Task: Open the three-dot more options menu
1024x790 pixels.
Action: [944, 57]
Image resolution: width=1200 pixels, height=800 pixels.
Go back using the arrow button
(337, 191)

Exercise directions ::
Restate all of the material exactly.

Solution below ::
Task: Open the three-dot more options menu
1024x790 pixels.
Action: [944, 57]
Image resolution: width=1200 pixels, height=800 pixels.
Go back using the arrow button
(337, 191)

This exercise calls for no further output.